これらの地震の震源位置を示したのが上の図で、M4.2を除いた4つの地震はこれらの箇所で起きていた(4月30日のM3.8とM4.7の震源は重なっている)。海溝が深くなっていく、位置が比較的広い範囲に渡って崩れていったことがわかるだろう。最初に発生した4月29日21:32のM5.7は水色の点であることから、震源の位置は南西方向にずれていったと言える。

さて、大隅半島東方沖で過去に起きていた地震のうち、短時間の間にこれだけ揺れていたケースはあまり多くない。
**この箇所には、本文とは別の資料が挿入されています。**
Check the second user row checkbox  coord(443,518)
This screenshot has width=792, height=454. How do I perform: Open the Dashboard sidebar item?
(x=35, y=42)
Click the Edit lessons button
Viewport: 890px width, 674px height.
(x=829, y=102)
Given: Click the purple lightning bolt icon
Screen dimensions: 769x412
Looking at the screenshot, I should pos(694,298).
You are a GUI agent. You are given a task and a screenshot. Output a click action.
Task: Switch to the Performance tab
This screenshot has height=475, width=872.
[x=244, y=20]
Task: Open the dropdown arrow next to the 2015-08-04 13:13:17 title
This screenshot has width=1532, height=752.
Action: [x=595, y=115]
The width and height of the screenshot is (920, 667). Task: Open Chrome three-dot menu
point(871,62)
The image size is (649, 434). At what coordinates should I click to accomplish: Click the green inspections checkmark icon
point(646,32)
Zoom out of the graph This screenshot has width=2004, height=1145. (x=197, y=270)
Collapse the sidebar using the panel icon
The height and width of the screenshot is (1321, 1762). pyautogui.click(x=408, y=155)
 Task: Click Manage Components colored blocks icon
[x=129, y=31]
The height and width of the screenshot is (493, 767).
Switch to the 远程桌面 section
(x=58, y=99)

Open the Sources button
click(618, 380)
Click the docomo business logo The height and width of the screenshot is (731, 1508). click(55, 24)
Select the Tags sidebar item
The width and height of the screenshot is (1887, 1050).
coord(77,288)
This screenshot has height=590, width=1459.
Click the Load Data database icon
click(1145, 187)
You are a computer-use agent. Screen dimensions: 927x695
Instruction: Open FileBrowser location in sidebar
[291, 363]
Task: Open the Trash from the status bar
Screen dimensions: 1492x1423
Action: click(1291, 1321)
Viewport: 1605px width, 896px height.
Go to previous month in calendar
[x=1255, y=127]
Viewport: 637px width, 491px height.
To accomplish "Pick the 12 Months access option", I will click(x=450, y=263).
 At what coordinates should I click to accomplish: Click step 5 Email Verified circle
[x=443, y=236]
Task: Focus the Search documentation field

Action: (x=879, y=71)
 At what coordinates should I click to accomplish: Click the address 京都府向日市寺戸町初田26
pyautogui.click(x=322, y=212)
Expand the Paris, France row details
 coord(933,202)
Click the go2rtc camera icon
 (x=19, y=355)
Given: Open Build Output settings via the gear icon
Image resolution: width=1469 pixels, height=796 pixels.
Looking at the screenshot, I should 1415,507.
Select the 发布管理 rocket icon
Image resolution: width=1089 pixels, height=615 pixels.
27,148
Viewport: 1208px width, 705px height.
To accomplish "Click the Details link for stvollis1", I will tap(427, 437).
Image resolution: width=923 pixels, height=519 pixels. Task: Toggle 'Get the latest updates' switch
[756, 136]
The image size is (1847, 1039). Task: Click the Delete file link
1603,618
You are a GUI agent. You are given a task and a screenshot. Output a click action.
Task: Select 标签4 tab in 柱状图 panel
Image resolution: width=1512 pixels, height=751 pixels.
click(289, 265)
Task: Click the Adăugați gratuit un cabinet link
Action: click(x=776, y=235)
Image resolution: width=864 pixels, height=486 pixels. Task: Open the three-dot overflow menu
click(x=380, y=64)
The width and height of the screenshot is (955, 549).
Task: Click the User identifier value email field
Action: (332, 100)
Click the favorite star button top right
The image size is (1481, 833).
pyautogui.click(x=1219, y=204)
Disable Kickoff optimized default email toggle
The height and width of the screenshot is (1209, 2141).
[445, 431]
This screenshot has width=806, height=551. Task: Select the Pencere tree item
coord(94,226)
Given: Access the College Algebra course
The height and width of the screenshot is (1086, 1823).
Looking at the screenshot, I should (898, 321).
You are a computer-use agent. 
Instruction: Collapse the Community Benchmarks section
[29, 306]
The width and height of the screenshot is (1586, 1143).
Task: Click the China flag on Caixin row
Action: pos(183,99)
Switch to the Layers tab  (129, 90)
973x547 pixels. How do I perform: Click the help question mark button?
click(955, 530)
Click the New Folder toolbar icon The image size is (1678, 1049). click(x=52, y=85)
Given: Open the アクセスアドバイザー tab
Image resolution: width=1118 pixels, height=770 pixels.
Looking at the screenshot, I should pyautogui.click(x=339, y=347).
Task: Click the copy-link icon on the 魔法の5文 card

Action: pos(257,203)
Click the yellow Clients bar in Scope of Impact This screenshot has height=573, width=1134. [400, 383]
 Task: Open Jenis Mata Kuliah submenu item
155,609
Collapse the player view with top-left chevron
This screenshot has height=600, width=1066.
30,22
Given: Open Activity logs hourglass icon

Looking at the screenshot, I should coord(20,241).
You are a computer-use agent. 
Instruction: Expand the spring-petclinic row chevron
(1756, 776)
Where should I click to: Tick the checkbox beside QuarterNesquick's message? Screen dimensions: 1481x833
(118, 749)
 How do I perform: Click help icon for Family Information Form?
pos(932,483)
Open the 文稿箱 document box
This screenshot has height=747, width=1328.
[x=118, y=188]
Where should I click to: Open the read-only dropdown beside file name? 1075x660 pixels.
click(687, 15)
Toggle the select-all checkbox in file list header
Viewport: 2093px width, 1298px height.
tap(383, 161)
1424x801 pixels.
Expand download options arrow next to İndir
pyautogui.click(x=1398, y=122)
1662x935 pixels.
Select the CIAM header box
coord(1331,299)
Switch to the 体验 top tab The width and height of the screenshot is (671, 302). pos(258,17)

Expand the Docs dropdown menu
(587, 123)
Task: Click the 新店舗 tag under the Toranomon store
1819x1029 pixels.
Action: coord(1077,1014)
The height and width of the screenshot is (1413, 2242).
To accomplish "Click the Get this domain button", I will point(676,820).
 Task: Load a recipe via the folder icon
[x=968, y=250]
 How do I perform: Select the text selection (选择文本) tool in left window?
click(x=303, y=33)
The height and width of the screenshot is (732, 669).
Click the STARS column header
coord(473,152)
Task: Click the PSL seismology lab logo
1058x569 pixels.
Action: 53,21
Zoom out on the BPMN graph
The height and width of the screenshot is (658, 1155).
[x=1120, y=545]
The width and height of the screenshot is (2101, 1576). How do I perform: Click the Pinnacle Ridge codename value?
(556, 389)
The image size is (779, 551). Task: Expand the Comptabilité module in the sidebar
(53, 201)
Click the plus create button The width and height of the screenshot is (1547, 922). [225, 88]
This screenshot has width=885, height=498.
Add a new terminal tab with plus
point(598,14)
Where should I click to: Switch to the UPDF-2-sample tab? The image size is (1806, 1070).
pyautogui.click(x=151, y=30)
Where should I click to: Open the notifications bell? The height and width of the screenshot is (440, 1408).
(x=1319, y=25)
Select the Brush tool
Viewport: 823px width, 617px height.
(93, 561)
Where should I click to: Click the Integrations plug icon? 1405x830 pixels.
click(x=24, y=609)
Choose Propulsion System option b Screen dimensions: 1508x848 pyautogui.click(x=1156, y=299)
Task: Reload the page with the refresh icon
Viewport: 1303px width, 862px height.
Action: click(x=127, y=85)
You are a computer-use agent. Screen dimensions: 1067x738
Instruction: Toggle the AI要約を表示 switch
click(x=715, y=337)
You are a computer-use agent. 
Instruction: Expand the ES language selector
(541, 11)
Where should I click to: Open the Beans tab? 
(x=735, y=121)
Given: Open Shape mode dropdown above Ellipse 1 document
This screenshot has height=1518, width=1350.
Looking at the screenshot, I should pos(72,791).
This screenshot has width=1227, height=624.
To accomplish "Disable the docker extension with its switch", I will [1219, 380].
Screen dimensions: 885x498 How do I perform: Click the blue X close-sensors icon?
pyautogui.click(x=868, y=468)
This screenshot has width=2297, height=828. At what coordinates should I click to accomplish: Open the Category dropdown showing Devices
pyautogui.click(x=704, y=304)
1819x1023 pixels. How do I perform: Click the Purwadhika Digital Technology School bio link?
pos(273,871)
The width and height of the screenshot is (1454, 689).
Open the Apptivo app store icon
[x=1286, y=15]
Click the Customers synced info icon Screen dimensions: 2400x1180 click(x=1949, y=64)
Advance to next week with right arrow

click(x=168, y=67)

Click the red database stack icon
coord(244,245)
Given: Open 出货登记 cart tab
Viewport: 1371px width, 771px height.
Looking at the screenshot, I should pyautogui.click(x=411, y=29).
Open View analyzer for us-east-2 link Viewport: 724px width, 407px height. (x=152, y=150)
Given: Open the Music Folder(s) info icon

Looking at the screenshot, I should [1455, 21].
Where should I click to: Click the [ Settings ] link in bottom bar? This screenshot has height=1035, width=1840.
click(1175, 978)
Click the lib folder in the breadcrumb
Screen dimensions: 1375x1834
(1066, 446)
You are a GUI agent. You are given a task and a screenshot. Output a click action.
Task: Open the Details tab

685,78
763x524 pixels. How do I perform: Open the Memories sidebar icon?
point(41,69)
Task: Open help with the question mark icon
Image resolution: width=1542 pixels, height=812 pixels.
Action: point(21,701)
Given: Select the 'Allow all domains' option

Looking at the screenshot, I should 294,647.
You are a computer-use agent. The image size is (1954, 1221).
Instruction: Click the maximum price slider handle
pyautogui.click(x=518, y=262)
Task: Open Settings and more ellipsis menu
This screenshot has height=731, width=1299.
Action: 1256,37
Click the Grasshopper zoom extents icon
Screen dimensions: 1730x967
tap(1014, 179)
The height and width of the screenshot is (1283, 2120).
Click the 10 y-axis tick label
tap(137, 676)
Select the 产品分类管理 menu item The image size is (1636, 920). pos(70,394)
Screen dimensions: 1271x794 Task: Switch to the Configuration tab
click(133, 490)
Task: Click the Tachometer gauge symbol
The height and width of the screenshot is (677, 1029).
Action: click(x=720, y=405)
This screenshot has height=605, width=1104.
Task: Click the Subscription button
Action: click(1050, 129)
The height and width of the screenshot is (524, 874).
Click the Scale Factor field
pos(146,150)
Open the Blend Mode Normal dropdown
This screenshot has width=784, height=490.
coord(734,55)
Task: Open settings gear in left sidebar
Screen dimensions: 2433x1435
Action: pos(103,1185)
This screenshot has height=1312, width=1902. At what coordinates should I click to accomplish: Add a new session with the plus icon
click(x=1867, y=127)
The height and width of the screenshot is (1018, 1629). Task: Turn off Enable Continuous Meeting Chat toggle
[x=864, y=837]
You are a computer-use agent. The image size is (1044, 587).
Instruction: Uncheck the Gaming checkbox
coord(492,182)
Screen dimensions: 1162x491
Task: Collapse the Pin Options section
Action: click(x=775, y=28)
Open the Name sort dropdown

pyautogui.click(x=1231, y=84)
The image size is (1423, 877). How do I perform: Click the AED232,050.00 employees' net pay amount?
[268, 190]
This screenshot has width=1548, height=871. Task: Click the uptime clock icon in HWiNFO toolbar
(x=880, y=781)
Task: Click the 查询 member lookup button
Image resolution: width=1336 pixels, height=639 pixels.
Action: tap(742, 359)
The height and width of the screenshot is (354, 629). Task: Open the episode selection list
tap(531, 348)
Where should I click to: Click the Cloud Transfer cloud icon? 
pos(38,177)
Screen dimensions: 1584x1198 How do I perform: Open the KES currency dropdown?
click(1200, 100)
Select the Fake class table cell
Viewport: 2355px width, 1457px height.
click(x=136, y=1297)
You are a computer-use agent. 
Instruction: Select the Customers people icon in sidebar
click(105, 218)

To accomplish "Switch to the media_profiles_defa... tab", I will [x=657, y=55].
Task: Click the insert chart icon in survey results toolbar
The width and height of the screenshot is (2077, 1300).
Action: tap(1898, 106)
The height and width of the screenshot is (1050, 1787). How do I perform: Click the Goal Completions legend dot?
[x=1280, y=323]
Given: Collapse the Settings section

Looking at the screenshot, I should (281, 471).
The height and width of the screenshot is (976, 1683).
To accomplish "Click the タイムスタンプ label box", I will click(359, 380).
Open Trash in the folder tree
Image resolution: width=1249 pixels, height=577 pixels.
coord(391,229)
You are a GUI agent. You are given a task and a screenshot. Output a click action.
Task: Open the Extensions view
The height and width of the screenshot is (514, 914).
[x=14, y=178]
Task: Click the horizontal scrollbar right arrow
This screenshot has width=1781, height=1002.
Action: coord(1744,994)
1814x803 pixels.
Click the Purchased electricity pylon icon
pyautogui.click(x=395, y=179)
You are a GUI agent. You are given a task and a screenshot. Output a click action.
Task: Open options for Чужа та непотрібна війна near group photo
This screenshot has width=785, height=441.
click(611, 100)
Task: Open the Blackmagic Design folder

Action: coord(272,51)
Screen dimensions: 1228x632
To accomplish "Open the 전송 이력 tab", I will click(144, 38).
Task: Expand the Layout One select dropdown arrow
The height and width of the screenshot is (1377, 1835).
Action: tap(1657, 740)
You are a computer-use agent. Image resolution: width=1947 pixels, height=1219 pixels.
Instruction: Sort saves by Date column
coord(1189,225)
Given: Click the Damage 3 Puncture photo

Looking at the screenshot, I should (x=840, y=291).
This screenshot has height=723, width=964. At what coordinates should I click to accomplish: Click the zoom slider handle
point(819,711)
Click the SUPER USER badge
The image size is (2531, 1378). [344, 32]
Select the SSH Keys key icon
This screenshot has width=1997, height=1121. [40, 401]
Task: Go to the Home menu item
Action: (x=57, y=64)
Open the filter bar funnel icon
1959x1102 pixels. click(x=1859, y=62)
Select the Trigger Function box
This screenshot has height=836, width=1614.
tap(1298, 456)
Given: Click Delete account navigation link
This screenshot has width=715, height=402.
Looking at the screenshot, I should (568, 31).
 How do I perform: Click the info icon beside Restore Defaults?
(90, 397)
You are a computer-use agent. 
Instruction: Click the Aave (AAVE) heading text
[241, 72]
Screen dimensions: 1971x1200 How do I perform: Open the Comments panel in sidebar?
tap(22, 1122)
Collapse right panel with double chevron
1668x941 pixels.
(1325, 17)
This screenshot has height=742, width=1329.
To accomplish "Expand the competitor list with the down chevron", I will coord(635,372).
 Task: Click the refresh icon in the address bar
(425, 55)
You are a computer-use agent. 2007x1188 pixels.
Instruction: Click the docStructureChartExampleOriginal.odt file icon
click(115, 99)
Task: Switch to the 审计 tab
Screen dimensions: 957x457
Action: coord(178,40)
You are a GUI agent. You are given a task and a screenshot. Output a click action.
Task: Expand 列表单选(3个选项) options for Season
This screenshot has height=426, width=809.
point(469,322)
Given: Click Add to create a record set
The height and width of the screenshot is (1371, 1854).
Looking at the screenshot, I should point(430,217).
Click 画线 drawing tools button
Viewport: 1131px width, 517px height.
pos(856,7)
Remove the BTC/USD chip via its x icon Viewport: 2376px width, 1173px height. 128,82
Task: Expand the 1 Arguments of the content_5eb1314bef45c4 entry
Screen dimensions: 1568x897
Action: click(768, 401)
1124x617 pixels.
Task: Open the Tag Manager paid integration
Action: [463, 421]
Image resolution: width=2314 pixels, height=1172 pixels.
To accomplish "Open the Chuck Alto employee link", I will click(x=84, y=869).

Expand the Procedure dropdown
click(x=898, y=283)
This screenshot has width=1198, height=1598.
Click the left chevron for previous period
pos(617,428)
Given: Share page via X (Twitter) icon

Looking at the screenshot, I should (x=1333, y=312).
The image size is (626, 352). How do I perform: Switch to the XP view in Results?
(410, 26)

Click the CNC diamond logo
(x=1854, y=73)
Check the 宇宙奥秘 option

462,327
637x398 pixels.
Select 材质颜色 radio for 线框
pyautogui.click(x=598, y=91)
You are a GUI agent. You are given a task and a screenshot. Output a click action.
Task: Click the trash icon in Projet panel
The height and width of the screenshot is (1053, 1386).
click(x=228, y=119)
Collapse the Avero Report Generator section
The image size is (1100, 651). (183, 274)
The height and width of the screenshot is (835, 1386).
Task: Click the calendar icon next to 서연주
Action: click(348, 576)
最も近い例としては1994年2月27日にM4.9、M5.3、M5.3と3回の地震が相次いだ際だが、このときには4月30日に大隅半島東方沖でM6.0・震度4の地震が発生していた。

また今回のM5.7が起きた場所のすぐ近くでは1993年8月2日にM5.6・震度3の地震を記録していたことがあり、この時は5日後に沖縄本島北西沖でM6.3・震度2が観測されていた。

4月30日の7:41には早速石垣島近海でM4.2・震度3が発生していることから、南海トラフから琉球海溝に続く一帯の動きが不気味と言え、今後M6を超える地震の発生にも注意しておくべきである。

世界的に見ても4月25日にチリ中部でM6.9、4月29日にフィリピンでM6.8が起きたばかりであるが(それぞれ関連記事参照)、チリ地震の際に紹介した通り前回2016年12月にM7.6が発生した3日後には茨城県北部でM6.3・震度6弱が、フィリピンで1月にM7.3が起きると日本でも10時間後に小笠原諸島西方沖でM5.1、2月のM6.5の7時間後に福島県沖でM5.2など広範囲で地震が連鎖する傾向は否めない。

こうした点からもチリやフィリピンといった太平洋プレートの東側、南側における強い地震の影響が北に伝播してきた状態である可能性も考えて、数日間は強い地震に注意したほうが良いと言えるのだろう。